Singing River and Franciscan Missionaries of Our Lady Health System announced they were terminating negotiations in a press release Wednesday night. The two companies claimed it was a joint decision.
“Both parties engaged in extensive negotiations in an effort to reach an agreement, but ultimately, consensus could not be achieved,” the release reads.
It’s not clear what led to the breakdown in discussions.
The announcement is the latest development in a saga that’s been surprising from start to finish.
The former Singing River CEO Tiffany Murdock announced the 700-bed health system was seeking a buyer last year, despite coming out of the pandemic in better financial shape than most Mississippi hospitals.
Singing River has clinics and medical facilities across the Coast, including hospitals in Gulfport, Ocean Springs and Pascagoula.
Nearly half of the state’s rural hospitals are at risk of closure, according to one report, due to major financial issues. Singing River, on the other hand, grew its revenue in 2021.
The system hasn’t been without challenges, though — Singing River’s Gulfport hospital had to suspend its labor and delivery services earlier this year because of staffing shortages.
The health system was seeking a buyer as a preventative measure, preparing for future challenges, according to the former CEO.
“We’re coming at it now at a place of strength,” Murdock told a community group in Hurley in August 2022. “And in five years, I can’t promise you the same thing.”
Jackson County’s Board of Supervisors chose the nonprofit as the health system’s preferred buyer in March after a “rigorous” bidding process.
The Catholic health system, based in Baton Rouge, operates St. Dominic Memorial Hospital in Jackson and nine facilities throughout Louisiana.
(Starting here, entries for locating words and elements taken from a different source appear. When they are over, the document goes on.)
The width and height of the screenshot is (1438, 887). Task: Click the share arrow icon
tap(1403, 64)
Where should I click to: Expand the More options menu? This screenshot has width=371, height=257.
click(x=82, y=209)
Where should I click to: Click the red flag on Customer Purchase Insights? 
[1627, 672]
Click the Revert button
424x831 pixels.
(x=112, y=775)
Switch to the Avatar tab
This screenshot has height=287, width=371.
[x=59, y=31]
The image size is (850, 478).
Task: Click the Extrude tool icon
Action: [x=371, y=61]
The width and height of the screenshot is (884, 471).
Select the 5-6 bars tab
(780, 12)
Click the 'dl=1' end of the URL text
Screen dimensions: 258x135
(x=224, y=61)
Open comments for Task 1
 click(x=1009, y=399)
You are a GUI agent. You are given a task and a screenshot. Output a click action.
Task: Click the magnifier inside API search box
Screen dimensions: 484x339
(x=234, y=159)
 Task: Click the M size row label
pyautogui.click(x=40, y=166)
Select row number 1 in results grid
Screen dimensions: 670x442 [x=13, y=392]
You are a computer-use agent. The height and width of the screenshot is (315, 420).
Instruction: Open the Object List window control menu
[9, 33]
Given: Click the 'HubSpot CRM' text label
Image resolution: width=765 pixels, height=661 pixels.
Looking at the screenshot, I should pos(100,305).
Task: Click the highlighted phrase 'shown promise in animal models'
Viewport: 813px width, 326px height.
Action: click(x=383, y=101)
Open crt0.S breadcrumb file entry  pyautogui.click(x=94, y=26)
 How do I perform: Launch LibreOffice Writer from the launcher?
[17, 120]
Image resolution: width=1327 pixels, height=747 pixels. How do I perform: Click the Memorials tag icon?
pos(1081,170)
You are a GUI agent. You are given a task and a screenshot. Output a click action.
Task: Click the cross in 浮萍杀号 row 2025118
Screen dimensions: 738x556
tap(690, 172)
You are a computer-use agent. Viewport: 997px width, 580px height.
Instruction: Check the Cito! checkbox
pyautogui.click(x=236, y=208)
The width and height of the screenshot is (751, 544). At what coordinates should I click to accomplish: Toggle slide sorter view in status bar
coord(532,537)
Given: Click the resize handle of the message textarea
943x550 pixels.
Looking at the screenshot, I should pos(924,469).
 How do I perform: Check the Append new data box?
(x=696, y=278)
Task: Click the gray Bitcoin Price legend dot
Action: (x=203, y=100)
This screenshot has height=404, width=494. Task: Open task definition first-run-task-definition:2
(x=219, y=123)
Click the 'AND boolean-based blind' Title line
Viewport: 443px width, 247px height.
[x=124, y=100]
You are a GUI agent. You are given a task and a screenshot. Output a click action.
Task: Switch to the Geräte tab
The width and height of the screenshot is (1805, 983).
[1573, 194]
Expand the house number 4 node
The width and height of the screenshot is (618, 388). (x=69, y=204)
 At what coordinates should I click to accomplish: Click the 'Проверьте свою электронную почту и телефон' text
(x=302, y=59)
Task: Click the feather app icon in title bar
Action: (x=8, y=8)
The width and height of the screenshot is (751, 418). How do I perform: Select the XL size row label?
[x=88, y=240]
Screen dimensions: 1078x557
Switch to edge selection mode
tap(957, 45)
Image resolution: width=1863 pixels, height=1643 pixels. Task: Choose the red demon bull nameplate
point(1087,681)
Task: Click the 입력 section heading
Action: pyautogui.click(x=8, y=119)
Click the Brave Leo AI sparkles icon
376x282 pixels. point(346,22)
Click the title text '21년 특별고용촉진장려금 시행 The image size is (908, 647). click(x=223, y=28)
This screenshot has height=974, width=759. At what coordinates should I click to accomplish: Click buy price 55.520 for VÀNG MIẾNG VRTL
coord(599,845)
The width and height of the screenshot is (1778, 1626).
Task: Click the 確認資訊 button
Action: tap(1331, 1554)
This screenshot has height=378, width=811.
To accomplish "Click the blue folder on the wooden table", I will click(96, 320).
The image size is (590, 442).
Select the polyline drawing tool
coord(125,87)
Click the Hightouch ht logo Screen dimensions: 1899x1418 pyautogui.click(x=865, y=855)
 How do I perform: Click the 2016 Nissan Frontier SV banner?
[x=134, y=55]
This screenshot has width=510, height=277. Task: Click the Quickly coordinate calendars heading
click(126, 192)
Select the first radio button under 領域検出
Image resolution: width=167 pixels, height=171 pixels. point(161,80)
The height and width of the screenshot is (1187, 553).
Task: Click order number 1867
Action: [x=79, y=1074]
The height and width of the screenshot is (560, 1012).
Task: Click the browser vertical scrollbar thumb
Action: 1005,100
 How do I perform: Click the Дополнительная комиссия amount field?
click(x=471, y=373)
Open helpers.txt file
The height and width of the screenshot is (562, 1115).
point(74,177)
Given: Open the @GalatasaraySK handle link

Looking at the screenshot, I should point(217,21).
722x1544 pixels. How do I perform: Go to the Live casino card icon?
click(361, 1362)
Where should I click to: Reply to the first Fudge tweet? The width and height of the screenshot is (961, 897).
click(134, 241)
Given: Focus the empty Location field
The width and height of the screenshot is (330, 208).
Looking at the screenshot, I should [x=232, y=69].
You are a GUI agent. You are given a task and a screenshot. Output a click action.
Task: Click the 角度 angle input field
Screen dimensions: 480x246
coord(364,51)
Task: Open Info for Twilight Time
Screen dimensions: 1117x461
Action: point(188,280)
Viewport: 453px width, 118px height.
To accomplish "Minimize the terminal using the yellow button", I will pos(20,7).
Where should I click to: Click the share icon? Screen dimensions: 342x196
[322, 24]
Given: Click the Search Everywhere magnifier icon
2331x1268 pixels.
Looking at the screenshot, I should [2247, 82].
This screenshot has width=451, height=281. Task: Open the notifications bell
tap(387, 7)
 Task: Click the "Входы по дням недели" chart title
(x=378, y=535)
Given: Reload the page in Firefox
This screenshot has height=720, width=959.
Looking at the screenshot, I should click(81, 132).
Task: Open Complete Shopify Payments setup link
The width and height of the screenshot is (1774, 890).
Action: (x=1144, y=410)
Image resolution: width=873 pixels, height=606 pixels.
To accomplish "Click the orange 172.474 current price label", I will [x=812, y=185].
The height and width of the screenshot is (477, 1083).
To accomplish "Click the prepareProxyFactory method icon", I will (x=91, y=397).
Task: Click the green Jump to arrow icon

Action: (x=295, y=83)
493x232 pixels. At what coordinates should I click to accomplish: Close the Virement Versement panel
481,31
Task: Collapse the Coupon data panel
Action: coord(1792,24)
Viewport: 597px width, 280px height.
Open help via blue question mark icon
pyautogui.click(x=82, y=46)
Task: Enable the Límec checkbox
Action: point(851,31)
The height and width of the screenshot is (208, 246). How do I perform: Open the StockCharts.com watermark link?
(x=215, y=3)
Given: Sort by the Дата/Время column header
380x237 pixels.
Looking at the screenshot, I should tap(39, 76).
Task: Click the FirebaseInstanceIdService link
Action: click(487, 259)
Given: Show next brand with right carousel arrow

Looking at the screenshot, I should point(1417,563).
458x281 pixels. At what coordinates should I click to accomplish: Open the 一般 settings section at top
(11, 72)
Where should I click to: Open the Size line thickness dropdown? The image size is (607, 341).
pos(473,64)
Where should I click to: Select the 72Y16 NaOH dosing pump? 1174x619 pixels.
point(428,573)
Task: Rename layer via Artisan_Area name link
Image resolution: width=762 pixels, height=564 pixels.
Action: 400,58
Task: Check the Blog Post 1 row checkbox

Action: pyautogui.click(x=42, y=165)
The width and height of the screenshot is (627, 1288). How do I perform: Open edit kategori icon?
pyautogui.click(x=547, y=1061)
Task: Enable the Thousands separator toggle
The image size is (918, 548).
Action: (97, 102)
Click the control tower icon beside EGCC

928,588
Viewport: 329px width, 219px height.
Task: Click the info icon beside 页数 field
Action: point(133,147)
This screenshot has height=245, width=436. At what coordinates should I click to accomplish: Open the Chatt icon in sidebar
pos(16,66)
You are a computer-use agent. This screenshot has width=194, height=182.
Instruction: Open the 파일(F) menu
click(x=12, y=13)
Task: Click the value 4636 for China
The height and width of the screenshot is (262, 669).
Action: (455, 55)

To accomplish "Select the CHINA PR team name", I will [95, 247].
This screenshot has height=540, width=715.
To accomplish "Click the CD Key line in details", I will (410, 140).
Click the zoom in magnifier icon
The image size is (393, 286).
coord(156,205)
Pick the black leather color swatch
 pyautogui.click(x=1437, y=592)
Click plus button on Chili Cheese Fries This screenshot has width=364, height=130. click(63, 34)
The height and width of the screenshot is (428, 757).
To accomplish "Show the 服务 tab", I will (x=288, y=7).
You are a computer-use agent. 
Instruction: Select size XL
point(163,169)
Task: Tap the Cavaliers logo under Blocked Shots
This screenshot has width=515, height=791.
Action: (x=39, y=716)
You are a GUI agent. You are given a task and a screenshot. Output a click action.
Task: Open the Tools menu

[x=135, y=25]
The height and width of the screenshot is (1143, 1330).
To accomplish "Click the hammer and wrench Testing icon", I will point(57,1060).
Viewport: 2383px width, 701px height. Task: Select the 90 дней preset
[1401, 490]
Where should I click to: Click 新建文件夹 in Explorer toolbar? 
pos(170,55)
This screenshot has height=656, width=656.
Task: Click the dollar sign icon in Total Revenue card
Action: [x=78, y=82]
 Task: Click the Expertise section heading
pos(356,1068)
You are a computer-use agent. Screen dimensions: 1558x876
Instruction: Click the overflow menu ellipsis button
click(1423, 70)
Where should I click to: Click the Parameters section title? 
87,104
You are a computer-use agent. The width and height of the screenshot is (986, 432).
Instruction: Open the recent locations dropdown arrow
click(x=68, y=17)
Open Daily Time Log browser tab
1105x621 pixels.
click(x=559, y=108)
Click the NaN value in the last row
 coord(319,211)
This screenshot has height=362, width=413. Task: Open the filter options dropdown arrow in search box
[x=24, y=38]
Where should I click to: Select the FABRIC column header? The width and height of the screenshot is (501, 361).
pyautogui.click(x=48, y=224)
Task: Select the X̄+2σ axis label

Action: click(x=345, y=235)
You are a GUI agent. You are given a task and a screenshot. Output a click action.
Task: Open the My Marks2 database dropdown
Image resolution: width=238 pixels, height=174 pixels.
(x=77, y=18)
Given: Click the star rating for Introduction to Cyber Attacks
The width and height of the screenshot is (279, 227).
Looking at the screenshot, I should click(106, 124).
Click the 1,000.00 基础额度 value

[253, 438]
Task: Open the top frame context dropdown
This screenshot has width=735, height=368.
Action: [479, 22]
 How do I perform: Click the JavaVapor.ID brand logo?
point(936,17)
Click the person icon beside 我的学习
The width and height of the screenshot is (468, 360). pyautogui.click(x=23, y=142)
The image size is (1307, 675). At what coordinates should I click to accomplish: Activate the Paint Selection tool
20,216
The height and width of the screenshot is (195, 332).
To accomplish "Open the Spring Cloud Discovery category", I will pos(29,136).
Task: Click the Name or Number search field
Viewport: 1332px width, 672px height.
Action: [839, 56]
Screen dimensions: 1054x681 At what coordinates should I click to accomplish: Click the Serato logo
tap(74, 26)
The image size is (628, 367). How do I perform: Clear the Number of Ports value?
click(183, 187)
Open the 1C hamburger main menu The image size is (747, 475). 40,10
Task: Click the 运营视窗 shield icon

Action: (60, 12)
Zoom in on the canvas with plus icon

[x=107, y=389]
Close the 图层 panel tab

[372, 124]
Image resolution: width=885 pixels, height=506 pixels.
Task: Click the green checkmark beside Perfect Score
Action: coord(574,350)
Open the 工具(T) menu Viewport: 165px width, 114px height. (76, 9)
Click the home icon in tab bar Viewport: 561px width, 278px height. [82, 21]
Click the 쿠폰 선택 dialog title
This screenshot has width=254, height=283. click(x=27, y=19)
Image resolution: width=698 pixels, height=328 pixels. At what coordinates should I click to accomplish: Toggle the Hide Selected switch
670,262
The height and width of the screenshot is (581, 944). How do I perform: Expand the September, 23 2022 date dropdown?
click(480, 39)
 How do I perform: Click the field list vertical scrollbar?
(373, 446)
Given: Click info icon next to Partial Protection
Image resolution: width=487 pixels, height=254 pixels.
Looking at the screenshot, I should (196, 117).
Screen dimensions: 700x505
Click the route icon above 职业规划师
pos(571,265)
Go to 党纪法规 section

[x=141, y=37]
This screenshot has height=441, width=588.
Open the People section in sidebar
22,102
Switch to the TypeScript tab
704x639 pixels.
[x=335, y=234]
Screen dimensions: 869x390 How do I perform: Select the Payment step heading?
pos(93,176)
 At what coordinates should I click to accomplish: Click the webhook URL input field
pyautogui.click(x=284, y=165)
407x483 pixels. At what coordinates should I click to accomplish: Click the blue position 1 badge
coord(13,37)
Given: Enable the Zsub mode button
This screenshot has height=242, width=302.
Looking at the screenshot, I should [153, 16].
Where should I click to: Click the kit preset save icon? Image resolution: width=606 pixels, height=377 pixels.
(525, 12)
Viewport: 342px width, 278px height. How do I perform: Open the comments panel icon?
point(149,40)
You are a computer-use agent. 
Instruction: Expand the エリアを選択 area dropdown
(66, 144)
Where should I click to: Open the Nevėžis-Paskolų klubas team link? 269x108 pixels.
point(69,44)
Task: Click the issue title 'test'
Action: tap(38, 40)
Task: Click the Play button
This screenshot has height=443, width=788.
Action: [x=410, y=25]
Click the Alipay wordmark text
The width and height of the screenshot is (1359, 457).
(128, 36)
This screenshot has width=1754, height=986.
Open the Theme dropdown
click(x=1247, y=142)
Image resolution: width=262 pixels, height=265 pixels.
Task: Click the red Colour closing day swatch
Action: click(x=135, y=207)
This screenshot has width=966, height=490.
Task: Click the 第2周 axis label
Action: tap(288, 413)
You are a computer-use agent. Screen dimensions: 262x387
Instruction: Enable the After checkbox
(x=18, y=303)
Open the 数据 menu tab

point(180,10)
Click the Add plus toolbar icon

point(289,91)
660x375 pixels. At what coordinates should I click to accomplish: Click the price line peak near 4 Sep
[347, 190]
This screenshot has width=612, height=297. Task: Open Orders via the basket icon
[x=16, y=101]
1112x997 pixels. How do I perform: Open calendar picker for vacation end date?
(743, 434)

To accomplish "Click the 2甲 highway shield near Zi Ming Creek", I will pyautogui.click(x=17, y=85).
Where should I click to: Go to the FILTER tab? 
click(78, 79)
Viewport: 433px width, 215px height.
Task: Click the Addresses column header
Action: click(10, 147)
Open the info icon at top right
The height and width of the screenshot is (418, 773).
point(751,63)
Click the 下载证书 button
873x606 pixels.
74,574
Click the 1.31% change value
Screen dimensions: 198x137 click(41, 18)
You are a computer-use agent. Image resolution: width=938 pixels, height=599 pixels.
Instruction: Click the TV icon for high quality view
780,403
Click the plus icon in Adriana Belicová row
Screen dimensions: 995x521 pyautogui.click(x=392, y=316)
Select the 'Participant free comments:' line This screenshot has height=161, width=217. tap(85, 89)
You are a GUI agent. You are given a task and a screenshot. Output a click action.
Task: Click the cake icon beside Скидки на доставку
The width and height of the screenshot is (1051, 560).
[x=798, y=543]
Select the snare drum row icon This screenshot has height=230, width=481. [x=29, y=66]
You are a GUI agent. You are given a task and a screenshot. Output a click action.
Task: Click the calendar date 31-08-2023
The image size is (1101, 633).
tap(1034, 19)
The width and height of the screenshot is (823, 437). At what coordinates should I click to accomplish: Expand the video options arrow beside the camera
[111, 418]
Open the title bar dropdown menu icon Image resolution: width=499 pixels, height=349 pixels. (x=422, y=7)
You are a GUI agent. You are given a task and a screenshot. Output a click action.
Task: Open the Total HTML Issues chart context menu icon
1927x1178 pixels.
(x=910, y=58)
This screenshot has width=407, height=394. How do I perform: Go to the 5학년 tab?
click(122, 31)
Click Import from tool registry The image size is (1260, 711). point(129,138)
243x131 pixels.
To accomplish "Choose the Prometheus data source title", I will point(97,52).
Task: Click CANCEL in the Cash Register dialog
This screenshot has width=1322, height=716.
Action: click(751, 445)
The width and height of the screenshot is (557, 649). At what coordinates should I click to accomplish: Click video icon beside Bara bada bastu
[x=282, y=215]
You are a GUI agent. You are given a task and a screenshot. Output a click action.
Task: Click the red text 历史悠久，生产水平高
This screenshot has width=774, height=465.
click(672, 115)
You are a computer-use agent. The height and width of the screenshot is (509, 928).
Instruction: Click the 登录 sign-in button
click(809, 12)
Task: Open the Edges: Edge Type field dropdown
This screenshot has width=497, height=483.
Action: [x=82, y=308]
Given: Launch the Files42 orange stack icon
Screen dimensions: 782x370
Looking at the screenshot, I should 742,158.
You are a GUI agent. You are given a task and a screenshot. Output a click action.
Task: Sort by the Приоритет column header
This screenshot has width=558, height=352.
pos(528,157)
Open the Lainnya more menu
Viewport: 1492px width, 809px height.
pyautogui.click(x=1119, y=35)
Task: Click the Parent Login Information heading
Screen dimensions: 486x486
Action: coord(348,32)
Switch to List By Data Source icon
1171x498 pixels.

But for months, the sale has been quietly pending.
When Mississippi Today inquired about the sale in June, spokespeople said discussions about the sale were ongoing. However, earlier this week, when Mississippi Today reached out to a spokesperson for the Franciscan Missionaries of Our Lady Health System requesting confirmation that the deal had fallen through, she did not respond.
The president and CEO of the Franciscan Missionaries of Our Lady Health System, Dr. Richard Vath, says in the press release that despite their decision, the Catholic nonprofit was impressed by the Jackson County Board of Supervisors’ and Singing River’s commitment to “delivering quality healthcare” to the Coast.
“At this unprecedented time of uncertainty in healthcare, we regret that both parties could not reach consensus,” he said. “We wish the very best for Jackson County and SRHS in the future.”
It appears the health system will move forward with its search for a buyer — Ken Taylor, president of the Board of Supervisors, said in the press release that the board is committed to “finding the ideal partner to fulfill [the hospital’s] long-term objectives.”
“We remain resolute in our dedication to preserving SRHS’s exceptional legacy, which spans over eight decades,” Taylor said.